Allergan has received a positive opinion for its Vistabel (botulinum toxin type A) from France's National Security Agency of Medicines and Health Products (ANSM) to treat moderate to severe crow's feet lines in adult patients.
The positive opinion, which follows the US FDA approval for a similar indication, is specific to the company's botulinum toxin type A product and is based on the Phase III clinical trial results in crow's feet lines.
Around 1,350 patients were involved in the two randomized, multi-center, placebo-controlled clinical studies of Vistabel.
The trials met their primary endpoint, showing that patients treated with Vistabel achieved none or mild lines according to investigator assessment at day 30, compared to those patients who did not receive botulinum toxin type A treatment.
The company said the reduction in the appearance of crow's feet lines lasts an average of four months post-treatment.
Dermatologist and a key investigator in the registration trials Koenraad de Boulle said crow's feet lines are amongst the top ageing concerns for people in Europe.

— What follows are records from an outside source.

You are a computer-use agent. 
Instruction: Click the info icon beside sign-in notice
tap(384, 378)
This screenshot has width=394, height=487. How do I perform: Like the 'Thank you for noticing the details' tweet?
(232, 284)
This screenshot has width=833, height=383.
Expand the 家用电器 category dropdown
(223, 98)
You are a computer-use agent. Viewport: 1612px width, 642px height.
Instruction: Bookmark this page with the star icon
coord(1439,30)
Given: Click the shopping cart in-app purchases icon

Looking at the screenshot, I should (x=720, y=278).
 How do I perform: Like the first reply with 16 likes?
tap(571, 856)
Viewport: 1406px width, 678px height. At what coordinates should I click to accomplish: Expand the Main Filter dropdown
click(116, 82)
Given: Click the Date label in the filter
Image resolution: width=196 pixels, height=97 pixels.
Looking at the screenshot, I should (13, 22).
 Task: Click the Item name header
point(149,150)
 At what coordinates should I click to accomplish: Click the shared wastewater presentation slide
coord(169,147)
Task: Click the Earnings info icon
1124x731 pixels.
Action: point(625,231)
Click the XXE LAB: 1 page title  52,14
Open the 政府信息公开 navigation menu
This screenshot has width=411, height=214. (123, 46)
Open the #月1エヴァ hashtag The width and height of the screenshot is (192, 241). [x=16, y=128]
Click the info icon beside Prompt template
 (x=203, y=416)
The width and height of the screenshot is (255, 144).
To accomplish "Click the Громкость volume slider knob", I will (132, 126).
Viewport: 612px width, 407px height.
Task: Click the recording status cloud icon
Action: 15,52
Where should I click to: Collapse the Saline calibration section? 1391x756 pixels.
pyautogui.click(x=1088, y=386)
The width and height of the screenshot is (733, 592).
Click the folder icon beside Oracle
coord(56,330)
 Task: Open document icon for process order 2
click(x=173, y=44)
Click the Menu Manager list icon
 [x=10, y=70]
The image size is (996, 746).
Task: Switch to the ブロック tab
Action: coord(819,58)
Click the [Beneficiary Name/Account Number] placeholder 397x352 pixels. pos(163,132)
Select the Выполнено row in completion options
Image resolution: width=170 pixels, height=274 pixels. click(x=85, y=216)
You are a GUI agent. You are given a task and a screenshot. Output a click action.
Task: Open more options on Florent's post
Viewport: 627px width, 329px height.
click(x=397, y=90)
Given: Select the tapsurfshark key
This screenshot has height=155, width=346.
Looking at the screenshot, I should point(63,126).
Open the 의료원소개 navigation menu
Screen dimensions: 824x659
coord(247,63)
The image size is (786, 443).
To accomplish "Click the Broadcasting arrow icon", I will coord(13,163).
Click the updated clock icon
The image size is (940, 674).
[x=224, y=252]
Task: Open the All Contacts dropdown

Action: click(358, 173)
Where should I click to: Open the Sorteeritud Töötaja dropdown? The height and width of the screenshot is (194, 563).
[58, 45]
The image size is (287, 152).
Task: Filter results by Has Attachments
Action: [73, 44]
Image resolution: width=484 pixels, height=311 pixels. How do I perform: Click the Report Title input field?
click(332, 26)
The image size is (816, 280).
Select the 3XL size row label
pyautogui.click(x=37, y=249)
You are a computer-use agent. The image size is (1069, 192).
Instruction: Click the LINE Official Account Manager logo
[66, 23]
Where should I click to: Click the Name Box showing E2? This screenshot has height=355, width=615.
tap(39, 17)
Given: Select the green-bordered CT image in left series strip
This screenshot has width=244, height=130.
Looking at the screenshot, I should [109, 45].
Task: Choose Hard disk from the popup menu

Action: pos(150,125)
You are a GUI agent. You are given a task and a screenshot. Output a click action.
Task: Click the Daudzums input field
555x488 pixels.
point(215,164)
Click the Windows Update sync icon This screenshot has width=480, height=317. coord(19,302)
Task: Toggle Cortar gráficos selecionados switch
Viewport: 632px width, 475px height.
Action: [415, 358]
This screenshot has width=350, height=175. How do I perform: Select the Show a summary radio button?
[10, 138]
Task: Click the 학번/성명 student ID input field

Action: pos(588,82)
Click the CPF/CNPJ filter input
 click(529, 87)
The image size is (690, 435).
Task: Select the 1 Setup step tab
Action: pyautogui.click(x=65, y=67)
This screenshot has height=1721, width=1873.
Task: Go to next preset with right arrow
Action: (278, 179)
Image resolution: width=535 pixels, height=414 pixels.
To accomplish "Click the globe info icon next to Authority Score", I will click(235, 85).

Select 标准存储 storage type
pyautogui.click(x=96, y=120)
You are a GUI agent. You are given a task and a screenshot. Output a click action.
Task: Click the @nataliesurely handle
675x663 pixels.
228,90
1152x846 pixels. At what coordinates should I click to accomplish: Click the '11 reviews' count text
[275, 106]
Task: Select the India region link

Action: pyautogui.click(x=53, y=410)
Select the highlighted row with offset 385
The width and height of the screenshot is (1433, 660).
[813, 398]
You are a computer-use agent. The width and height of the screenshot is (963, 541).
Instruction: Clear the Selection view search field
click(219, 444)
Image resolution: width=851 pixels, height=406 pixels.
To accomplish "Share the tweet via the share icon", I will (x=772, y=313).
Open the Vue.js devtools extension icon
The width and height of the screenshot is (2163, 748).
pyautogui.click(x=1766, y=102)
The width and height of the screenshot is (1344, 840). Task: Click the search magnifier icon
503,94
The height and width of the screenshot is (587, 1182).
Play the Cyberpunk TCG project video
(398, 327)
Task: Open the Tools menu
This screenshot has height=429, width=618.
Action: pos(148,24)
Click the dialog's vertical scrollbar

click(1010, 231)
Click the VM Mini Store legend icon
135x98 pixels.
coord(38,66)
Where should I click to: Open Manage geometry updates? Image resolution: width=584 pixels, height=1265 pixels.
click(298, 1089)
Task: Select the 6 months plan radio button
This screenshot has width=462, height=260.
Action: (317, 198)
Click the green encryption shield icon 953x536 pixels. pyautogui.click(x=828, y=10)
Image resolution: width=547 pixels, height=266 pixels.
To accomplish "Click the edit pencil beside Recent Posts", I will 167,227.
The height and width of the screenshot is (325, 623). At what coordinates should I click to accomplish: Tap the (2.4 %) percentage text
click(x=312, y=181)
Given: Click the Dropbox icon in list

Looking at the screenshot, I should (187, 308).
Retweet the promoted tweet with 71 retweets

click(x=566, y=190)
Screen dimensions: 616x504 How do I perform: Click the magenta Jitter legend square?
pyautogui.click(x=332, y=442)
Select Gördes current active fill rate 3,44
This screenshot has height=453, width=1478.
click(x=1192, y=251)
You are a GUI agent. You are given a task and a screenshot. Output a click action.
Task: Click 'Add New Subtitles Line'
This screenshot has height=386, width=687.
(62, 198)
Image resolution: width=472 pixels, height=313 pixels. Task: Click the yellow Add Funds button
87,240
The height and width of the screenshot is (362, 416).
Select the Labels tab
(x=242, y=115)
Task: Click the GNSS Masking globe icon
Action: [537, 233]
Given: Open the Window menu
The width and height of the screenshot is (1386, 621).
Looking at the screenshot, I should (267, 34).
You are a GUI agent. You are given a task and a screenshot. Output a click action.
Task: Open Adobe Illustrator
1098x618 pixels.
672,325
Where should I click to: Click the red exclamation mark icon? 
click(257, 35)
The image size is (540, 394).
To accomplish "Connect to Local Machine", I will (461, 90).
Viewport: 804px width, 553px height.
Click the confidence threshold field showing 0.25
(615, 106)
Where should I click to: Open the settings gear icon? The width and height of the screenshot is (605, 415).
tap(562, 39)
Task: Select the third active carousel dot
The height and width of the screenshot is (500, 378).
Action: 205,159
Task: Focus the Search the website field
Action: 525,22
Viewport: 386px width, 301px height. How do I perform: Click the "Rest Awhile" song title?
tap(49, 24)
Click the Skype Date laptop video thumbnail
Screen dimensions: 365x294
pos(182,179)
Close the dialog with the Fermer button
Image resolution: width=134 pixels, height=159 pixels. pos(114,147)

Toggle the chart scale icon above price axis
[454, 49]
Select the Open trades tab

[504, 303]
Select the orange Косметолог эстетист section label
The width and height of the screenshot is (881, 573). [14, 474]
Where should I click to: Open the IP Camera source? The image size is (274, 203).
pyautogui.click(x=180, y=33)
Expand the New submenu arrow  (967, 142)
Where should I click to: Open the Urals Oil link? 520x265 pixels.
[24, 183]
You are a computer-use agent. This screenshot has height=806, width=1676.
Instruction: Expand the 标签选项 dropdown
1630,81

"Whilst these lines form a natural part of our eye expressions, over time they can become fixed or elongated even when our faces are relaxed, which can make us look tired or stressed," de Boulle said.
Vistabel is a prescription medication that works by relaxing the specific muscles that cause crow's feet lines or frown lines to form.
The positive opinion is part of the company's approval process to secure national licenses in the 27 countries in the EU as well as in Norway and Iceland.